■ **Requirement**
In the listing below, please print the line that contains "Image resolution: width=627" and every line that follows it, exactly.

■ **Records shown**
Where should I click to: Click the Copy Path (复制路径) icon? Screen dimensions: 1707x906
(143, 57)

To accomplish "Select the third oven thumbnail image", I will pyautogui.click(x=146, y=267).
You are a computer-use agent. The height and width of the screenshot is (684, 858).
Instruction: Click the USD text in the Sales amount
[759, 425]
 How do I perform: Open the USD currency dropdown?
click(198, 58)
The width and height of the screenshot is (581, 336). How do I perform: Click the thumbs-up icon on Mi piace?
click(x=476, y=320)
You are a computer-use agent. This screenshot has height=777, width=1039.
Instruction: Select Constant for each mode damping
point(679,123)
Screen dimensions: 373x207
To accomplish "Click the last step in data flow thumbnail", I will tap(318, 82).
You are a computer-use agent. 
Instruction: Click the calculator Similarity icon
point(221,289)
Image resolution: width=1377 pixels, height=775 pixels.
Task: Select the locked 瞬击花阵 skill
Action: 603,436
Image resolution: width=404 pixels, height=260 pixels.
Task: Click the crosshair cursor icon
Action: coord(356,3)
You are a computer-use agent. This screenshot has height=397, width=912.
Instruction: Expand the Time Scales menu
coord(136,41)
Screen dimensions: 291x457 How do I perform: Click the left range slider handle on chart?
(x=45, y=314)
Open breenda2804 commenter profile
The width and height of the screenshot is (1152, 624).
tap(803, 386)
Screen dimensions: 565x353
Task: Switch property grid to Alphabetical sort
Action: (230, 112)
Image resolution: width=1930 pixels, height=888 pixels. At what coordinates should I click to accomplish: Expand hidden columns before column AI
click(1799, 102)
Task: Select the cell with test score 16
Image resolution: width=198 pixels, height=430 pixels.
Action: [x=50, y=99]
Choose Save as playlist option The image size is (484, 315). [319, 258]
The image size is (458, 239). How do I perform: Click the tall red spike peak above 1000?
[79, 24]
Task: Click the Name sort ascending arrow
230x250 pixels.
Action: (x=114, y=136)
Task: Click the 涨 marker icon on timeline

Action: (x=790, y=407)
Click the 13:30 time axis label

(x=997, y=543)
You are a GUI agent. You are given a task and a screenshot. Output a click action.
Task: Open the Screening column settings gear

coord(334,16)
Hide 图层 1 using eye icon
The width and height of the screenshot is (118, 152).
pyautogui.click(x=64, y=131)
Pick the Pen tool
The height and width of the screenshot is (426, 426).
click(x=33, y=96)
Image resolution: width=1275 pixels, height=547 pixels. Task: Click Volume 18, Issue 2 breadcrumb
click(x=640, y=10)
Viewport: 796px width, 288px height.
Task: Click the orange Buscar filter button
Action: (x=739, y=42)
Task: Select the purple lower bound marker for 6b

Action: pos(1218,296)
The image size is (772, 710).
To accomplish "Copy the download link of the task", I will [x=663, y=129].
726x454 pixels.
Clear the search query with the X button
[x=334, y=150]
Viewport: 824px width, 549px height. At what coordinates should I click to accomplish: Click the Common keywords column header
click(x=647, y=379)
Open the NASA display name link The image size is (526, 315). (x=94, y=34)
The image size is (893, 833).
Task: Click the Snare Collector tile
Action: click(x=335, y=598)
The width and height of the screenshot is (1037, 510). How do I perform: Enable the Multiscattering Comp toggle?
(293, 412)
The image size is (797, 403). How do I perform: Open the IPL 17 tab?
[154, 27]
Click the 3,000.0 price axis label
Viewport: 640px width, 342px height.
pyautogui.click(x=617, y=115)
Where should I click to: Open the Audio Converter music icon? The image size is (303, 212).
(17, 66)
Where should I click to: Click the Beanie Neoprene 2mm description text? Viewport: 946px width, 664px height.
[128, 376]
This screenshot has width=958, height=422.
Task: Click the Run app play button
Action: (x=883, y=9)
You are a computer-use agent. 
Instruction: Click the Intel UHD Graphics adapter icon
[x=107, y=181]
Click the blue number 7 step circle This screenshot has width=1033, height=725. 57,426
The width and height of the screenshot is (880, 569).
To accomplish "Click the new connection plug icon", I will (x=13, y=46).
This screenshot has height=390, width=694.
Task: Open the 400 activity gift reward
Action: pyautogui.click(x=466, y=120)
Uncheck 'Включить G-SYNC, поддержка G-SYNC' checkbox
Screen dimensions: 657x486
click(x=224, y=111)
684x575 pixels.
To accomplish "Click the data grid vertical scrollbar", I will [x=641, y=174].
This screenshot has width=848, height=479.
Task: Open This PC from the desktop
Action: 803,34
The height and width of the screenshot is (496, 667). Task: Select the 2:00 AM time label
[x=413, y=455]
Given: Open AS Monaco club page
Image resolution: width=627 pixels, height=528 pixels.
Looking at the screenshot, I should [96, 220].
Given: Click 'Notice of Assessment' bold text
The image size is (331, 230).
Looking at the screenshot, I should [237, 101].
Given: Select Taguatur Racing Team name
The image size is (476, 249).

■ **Final answer**
Image resolution: width=627 pixels, height=528 pixels.
Looking at the screenshot, I should [96, 220].
Given: Click 'Notice of Assessment' bold text
The image size is (331, 230).
Looking at the screenshot, I should [237, 101].
Given: Select Taguatur Racing Team name
The image size is (476, 249).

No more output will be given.